Task requirements:
Here are the records. Print them all exactly.
━━━ Task material
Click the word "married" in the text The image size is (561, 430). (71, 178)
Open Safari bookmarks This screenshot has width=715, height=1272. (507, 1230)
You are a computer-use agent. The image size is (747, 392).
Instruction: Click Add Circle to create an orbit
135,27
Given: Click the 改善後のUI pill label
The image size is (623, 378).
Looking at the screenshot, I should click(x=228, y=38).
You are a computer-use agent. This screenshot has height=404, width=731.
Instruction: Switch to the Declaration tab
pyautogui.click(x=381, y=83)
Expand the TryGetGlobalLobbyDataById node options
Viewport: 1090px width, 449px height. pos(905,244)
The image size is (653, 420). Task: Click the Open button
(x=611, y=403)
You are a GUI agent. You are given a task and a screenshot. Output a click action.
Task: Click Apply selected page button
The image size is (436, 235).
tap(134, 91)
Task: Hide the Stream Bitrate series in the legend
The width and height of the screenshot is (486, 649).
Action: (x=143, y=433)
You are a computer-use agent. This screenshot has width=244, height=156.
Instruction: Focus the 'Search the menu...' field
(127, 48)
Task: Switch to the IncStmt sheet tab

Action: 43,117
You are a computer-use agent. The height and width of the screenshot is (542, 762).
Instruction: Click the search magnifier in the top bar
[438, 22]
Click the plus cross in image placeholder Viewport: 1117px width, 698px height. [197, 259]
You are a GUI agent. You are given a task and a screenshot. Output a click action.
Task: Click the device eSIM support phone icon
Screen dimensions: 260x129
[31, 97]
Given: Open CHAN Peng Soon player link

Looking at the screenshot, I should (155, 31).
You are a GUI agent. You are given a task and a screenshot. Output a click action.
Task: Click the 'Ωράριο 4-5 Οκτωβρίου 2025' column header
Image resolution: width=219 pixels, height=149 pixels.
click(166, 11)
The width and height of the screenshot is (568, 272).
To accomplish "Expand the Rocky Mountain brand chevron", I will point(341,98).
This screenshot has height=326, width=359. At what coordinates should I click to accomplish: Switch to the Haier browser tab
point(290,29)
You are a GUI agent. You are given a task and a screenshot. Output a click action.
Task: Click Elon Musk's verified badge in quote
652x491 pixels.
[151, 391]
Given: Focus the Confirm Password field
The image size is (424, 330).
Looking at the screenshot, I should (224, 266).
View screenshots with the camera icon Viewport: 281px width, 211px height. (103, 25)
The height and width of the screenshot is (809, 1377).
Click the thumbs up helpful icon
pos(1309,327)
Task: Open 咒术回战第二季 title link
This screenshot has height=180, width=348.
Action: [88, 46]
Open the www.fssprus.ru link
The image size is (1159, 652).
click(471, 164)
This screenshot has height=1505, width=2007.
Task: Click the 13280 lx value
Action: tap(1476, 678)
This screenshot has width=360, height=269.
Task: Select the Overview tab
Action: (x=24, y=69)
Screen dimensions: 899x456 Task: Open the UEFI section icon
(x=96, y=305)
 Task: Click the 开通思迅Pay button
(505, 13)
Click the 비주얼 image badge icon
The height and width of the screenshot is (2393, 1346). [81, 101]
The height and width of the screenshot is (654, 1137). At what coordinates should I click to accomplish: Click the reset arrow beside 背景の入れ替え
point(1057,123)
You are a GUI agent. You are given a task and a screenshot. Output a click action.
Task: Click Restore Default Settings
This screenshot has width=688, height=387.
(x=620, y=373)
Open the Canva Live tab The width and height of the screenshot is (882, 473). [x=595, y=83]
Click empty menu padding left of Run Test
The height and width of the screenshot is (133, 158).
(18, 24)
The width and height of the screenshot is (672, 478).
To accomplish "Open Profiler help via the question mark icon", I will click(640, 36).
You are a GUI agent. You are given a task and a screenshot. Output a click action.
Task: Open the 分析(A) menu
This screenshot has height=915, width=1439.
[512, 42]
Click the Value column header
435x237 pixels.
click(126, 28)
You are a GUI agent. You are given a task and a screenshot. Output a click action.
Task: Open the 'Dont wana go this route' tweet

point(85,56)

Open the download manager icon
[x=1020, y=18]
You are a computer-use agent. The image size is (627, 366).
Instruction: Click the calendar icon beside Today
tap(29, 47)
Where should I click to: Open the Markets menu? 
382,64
━━━━━━
Result below:
Click the word "married" in the text The image size is (561, 430). (71, 178)
Open Safari bookmarks This screenshot has width=715, height=1272. (507, 1230)
You are a computer-use agent. The image size is (747, 392).
Instruction: Click Add Circle to create an orbit
135,27
Given: Click the 改善後のUI pill label
The image size is (623, 378).
Looking at the screenshot, I should click(x=228, y=38).
You are a computer-use agent. This screenshot has height=404, width=731.
Instruction: Switch to the Declaration tab
pyautogui.click(x=381, y=83)
Expand the TryGetGlobalLobbyDataById node options
Viewport: 1090px width, 449px height. pos(905,244)
The image size is (653, 420). Task: Click the Open button
(x=611, y=403)
You are a GUI agent. You are given a task and a screenshot. Output a click action.
Task: Click Apply selected page button
The image size is (436, 235).
tap(134, 91)
Task: Hide the Stream Bitrate series in the legend
The width and height of the screenshot is (486, 649).
Action: (x=143, y=433)
You are a computer-use agent. This screenshot has width=244, height=156.
Instruction: Focus the 'Search the menu...' field
(127, 48)
Task: Switch to the IncStmt sheet tab

Action: 43,117
You are a computer-use agent. The height and width of the screenshot is (542, 762).
Instruction: Click the search magnifier in the top bar
[438, 22]
Click the plus cross in image placeholder Viewport: 1117px width, 698px height. [197, 259]
You are a GUI agent. You are given a task and a screenshot. Output a click action.
Task: Click the device eSIM support phone icon
Screen dimensions: 260x129
[31, 97]
Given: Open CHAN Peng Soon player link

Looking at the screenshot, I should (155, 31).
You are a GUI agent. You are given a task and a screenshot. Output a click action.
Task: Click the 'Ωράριο 4-5 Οκτωβρίου 2025' column header
Image resolution: width=219 pixels, height=149 pixels.
click(166, 11)
The width and height of the screenshot is (568, 272).
To accomplish "Expand the Rocky Mountain brand chevron", I will point(341,98).
This screenshot has height=326, width=359. At what coordinates should I click to accomplish: Switch to the Haier browser tab
point(290,29)
You are a GUI agent. You are given a task and a screenshot. Output a click action.
Task: Click Elon Musk's verified badge in quote
652x491 pixels.
[151, 391]
Given: Focus the Confirm Password field
The image size is (424, 330).
Looking at the screenshot, I should (224, 266).
View screenshots with the camera icon Viewport: 281px width, 211px height. (103, 25)
The height and width of the screenshot is (809, 1377).
Click the thumbs up helpful icon
pos(1309,327)
Task: Open 咒术回战第二季 title link
This screenshot has height=180, width=348.
Action: [88, 46]
Open the www.fssprus.ru link
The image size is (1159, 652).
click(471, 164)
This screenshot has height=1505, width=2007.
Task: Click the 13280 lx value
Action: tap(1476, 678)
This screenshot has width=360, height=269.
Task: Select the Overview tab
Action: (x=24, y=69)
Screen dimensions: 899x456 Task: Open the UEFI section icon
(x=96, y=305)
 Task: Click the 开通思迅Pay button
(505, 13)
Click the 비주얼 image badge icon
The height and width of the screenshot is (2393, 1346). [81, 101]
The height and width of the screenshot is (654, 1137). At what coordinates should I click to accomplish: Click the reset arrow beside 背景の入れ替え
point(1057,123)
You are a GUI agent. You are given a task and a screenshot. Output a click action.
Task: Click Restore Default Settings
This screenshot has width=688, height=387.
(x=620, y=373)
Open the Canva Live tab The width and height of the screenshot is (882, 473). [x=595, y=83]
Click empty menu padding left of Run Test
The height and width of the screenshot is (133, 158).
(18, 24)
The width and height of the screenshot is (672, 478).
To accomplish "Open Profiler help via the question mark icon", I will click(640, 36).
You are a GUI agent. You are given a task and a screenshot. Output a click action.
Task: Open the 分析(A) menu
This screenshot has height=915, width=1439.
[512, 42]
Click the Value column header
435x237 pixels.
click(126, 28)
You are a GUI agent. You are given a task and a screenshot. Output a click action.
Task: Open the 'Dont wana go this route' tweet

point(85,56)

Open the download manager icon
[x=1020, y=18]
You are a computer-use agent. The image size is (627, 366).
Instruction: Click the calendar icon beside Today
tap(29, 47)
Where should I click to: Open the Markets menu? 
382,64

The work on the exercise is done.